Naive T cell


A naive T cell is a T cell that has differentiated in bone marrow, and successfully undergone the positive and negative processes of central selection in the thymus. Among these are the naive forms of helper T cells and cytotoxic T cells. A naive T cell is considered immature and, unlike activated or memory T cells, has not encountered its cognate antigen within the periphery.

Phenotype

Naive T cells are commonly characterized by the surface expression of L-selectin and C-C Chemokine receptor type 7 ; the absence of the activation markers CD25, CD44 or CD69; and the absence of memory CD45RO isoform.

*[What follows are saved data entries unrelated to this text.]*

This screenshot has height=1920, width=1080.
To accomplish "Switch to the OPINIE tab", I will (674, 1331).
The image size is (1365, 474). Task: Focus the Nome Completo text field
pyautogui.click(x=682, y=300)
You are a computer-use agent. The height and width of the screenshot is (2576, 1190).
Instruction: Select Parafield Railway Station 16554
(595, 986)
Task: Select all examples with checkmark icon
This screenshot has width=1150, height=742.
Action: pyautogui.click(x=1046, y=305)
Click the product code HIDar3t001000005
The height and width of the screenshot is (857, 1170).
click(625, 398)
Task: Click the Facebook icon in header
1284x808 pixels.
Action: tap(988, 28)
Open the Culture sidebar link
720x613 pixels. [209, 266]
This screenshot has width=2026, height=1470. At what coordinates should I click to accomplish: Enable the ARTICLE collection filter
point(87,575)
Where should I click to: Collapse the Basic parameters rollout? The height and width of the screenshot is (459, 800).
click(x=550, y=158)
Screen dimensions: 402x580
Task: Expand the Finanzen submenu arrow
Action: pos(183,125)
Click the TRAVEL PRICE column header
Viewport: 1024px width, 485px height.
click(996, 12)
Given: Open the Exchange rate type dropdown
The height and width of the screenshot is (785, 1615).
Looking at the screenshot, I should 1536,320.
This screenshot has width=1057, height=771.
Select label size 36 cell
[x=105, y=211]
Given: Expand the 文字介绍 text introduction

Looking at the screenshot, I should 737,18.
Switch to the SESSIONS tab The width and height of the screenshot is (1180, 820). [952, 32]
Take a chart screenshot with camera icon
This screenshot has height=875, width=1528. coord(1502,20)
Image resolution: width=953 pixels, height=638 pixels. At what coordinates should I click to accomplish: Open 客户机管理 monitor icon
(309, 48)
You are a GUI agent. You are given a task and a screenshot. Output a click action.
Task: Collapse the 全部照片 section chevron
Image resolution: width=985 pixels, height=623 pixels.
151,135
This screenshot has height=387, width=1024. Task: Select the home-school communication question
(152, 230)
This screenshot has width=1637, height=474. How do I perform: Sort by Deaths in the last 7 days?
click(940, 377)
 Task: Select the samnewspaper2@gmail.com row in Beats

They also express functional IL-7 receptors, consisting of subunits IL-7 receptor-α, CD127, and common-γ chain, CD132. In the naive state, T cells are thought to require the common-gamma chain cytokines IL-7 and IL-15 for homeostatic survival mechanisms. While naive T cells are regularly regarded as a developmentally synchronized and fairly homogeneous and quiescent cell population, only differing in T cell receptor specificity, there is increasing evidence that naive T cells are actually heterogeneous in phenotype, function, dynamics and differentiation status, resulting in a whole spectrum of naive cells with different properties. For instance, some non-naive T cells express surface markers similar to naive T cells, some antigen-naive T cells have lost their naive phenotype, and some T cells are incorporated within the naive T cell phenotype but are a different T cell subset. It is important to appreciate these differences when assessing naive T cells. Majority of human naive T cells are produced very early in life when infant's thymus is large and functional. Decrease in naive T cell production due to involution of the thymus with age is compensated by so called "peripheral proliferation" or "homeostatic proliferation" of naive T cells which have emigrated from the thymus earlier in life. The homeostatic proliferation causes change to naive T cell gene expression and i.e. is manifested by acquisition of CD25 surface protein expression.

Function

Naive T cells can respond to novel pathogens that the immune system has not yet encountered. Recognition by a naive T cell clone of its cognate antigen results in the initiation of an immune response. In turn, this results in the T cell acquiring an activated phenotype seen by the up-regulation of surface markers CD25+, CD44+, CD62Llow, CD69+ and may further differentiate into a memory T cell.
Having adequate numbers of naive T cells is essential for the immune system to continuously respond to unfamiliar pathogens.

Mechanism of activation

When a recognized antigen binds to the T cell antigen receptor located in the cell membrane of Th0 cells, these cells are activated through the following "classical" signal transduction cascade:
An alternative "non-classical" pathway involves activated Zap70 directly phosphorylating the p38 MAPK that in turn induces the expression of the vitamin D receptor. Furthermore, the expression of PLC-γ1 is dependent on VDR activated by calcitriol. Naive T cells have very low expression of VDR and PLC-γ1. However, activated TCR signaling through p38 upregulates VDR expression and calcitriol activated VDR, in turn, upregulates PLC-γ1 expression. Hence the activation of naive T cells is crucially dependent on adequate calcitriol levels.
In summary, activation of T cells first requires activation through the non-classical pathway to increase expression of VDR and PLC-γ1 before activation through the classical pathway can proceed. This provides a delayed response mechanism where the innate immune system is allowed time to clear an infection before the inflammatory T cell mediated adaptive immune response kicks in.